Biography: Aharon Appelfeld

One of the most important writers in the state of Israel, Aharon Appelfeld (born 1932), wrote feelingly of anti-Semitism and the Holocaust. He was a recipient of the Israel Prize for literature.

Aharon Appelfeld was born in 1932 into an assimilated Jewish family in Bukovnia, then part of Poland but later annexed to the U.S.S.R. (now Russia). His mother was killed during the Nazi occupation of Poland, and he was deported to a concentration camp. He managed to escape and joined the bands of children wandering in the forests of Poland. After three years he was picked up by the Soviet army in 1944 and worked in the kitchens in the Ukraine until the end of the war.

After 1945 Appelfeld traveled to Italy and finally went to settle in what is now Israel in 1946. Until then his main education had been in the concentration camp at Transniestra, and he did not go back to school, even in Israel. However, he studied Hebrew and Yiddish at the Hebrew University in Jerusalem as well as serving in the Israeli army. He also taught at the Haim Greenberg College in Jerusalem.

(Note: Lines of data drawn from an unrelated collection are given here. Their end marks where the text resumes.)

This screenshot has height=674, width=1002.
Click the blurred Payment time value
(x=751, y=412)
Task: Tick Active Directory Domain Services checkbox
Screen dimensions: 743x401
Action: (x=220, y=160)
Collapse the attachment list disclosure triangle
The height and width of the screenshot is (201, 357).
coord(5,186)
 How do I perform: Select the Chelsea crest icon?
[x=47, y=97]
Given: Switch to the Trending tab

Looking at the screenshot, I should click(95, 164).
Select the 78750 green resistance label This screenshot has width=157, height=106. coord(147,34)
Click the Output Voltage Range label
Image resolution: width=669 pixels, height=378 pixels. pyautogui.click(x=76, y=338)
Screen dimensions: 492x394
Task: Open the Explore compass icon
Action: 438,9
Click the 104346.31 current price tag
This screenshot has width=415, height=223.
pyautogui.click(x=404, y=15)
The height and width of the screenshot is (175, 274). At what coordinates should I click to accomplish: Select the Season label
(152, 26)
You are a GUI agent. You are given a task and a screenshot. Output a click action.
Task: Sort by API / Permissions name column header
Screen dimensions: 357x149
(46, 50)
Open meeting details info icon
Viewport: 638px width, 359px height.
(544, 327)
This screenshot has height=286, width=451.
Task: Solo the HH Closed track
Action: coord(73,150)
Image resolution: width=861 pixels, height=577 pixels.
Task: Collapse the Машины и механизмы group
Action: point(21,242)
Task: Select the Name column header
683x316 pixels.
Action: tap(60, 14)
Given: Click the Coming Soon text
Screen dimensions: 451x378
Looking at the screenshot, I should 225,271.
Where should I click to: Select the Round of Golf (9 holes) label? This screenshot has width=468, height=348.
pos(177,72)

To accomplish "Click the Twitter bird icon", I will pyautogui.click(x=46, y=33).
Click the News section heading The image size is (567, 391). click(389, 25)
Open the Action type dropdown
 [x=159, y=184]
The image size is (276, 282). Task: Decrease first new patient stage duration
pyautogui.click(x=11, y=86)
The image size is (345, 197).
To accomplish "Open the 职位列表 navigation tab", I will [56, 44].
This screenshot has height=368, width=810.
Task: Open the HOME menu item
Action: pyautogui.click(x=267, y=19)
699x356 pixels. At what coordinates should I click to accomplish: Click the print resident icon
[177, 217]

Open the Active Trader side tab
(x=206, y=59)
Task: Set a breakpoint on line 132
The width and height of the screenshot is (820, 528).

Appelfeld studiously avoided any realistic depiction of the Holocaust in his writings, preferring allegory to the fictional representation of historical events. He did not consider it easy for a survivor such as himself to play the role of intermediary between contemporary readers and the actual events themselves. There is a danger of the writer hiding the appalling events from himself, though this in turn can lead to what Appelfeld saw as a "covenant of silence."

One way out of this dilemma taken by a number of Jewish writers has been to retell biblical tales which have experiences that parallel those of the Holocaust. Appelfeld, on the other hand, chose a more personal style based upon a concern for small details. He avoided grand themes, and even many Israeli readers found some of his writing frustrating for its apparent placelessness and unwillingness to engage directly with historical events. Appelfeld's main concerns were individual alienation and the struggle by survivors of the Holocaust to discover meaning in a world where it appeared to be impossible to banish guilt for having survived while so many fellow Jews perished.

The Jews depicted in Appelfeld's stories frequently appear oblivious or reluctant to confront the true reality of their situation. Badenheim 1939 (first published in English in 1980), for example, portrays a Jewish community in a town in Austria becoming the victims of an escalating anti-Semitism that finally leads to their deportation to Poland by the all-powerful Sanitation Department. Though outwardly life appears to continue as normally as possible, this is really a nightmare world that closely parallels that of Franz Kafka, whom Appelfeld saw as a close model for much of his writing. Even at the final denouement when the community is taken away in cattle trucks, one of the key figures in the story, Dr. Pappenheim, is left speculating that the dirty state of the coaches must mean that they were not going far.

Appelfeld tried to engage less the experience of the Holocaust itself than the social and moral climate among the European Jewish community accompanying its rise. While these Jews are seen as victims of this anti-Semitism, they are not entirely excused from moral guilt in failing to resist it. In The Age of Wonders (first English edition 1981) Appelfeld showed the refusal of a cultured literary Jewish family in Austria to face up to the true nature of their situation, with the recent arrival of the Ostjuden from Eastern Europe used as the explanation for their predicament. The novel presents a direct encounter between the past, narrated in the third person, and the present, in the first person, through the eyes of Bruno, the son who manages to survive. Within this framework, though, there occurs a vital literature of memory as the family life of assimilated European Jewry is recreated. The bright colors and happy laughter at the start of the novel give way to greyer tones as human relationships become progressively stretched.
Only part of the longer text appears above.